A.J. Liebling, media critic at the New Yorker magazine in the 1950s, coined the phrase, "Freedom of the press is guaranteed only to those who own one." But today, a $20-a-month America Online account means you have the use of a more powerful "press" than anyone imagined in the 1950s. It moves your words and pictures around the world at the speed of light, with very little "interference" from outside, partly because the Net is technically difficult to control. (If something you wanted to publish was declared illegal, you could use a server in Finland or Antigua.) But, to paraphrase Uncle Dave at ATN, "This isn't an information highway, it's an information landfill. People are just dumping information out there.
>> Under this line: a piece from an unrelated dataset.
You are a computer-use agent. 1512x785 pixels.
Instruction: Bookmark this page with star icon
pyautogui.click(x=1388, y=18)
We aren't surfers, we're ragpickers."So how do we judge quality?
Various levels of quality of a work, or ways of judging what "quality" means, are needed in various kinds of "publishing."
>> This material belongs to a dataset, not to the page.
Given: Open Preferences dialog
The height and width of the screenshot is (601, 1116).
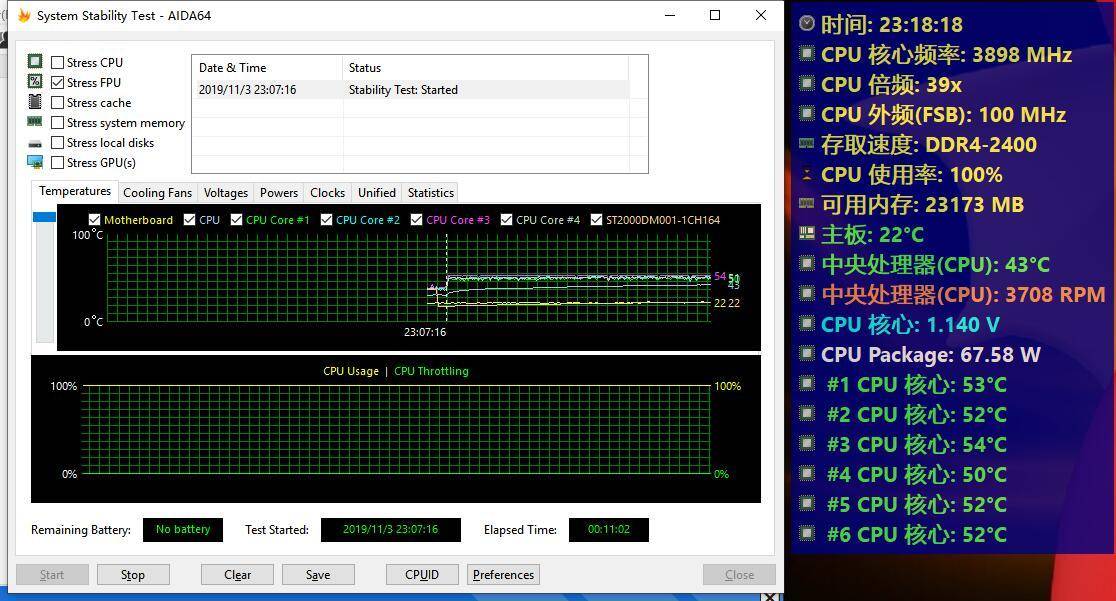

Academic & Commercial text publishing
- get a passing grade for a paper (an audience of one)
- get a paper accepted by a regional conference (a committee decision)
- get it accepted at a national conference (another committee)
- get it accepted by an academic journal (an editor and reviewers)
- get it accepted by a book publisher (editorial and sales staff)
- get it accepted as a text by other teachers (reviewers and individuals)
- get it accepted by the public at large as a best seller (us)
- have it quoted by other writers and become part of "the literature" (us & them)
News
- (for a public relations person) get your press release accepted by the subjecct
- (for a public relations person) get your press release read by a reporter
- (for a reporter) get a story past your bureau chief
- (for a reporter) get a story past the city or state editor
- (for a reporter) get a story on page one
- (for a reporter) have the competition, TV and AP pick up the story
- (for a reporter) win an award for a story
- (for a reporter) get sued over the story
- (and have the Supreme Court say you were right, or at least not wrong)
Are these the same things as:
- being cool?
- being hot?
- being right?
- beauty?
- truth?
- honesty?
- dignity?
- honor?
- love?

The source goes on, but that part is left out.